Passage -
>>

From 2010–2013, I had the pleasure to teach at Mount St. Mary’s University, a small Catholic college in rural Maryland that’s home to a number of excellent philosophers.
Unfortunately, as of yesterday afternoon, it is home to one fewer of these, as Thane Naberhaus, a Husserl scholar who held a tenured position as an associate professor at the university, was abruptly fired and escorted from campus by security. Also fired was Edward Egan, an alumnus and former trustee of the Mount, who taught Political Science and advised the school’s student newspaper.
The apparent cause of their firing is detailed by Scott Jaschik at Inside Higher Education: Naberhaus and Egan both worked to oppose a plan by Mount St. Mary’s President Simon Newman to dismiss underperforming freshmen in order to improve the university’s retention statistics, and the newspaper Egan advised was responsible for making this plan public in the first place. (Ominously, Naberhaus’s letter of termination spoke of violating his “duty of loyalty” to the Mount.)

<<

Given information -

>>

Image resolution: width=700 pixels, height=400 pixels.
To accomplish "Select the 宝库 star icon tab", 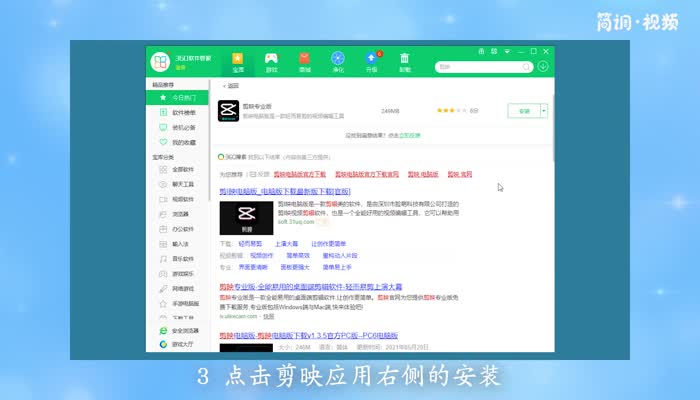I will [238, 61].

<<

What is asked -
[a] Rewrite the paragraph in the passage about the Mount St. Mary's firings that begins "Unfortunately, as of yesterday afternoon" in shorter form, keeping its main facts.
[b] According to the passage about the Mount St. Mary's firings, what duty did Naberhaus's letter of termination say he had violated?
[c] Write a continuation of the passage about the Mount St. Mary's firings that picks up after its final sentence.

Written answers -
[a] As of yesterday afternoon, Thane Naberhaus, a Husserl scholar and tenured associate professor, was abruptly fired and escorted from campus by security. Edward Egan, an alumnus and former trustee of the Mount who taught Political Science and advised the student newspaper, was fired as well.

[b] His "duty of loyalty" to the Mount.

[c]
This decision, especially in regard to a tenured professor like Naberhaus, is a gross violation of academic freedom. Nor were these faculty given any academic due process as required under AAUP guidelines.
This morning I made available a statement of protest, to be signed by members of the academy, against the firing of these faculty members. At the time I write this post, the statement has over 1,000 signatories. Please take a moment to add your name to the statement as a gesture of solidarity with our colleagues.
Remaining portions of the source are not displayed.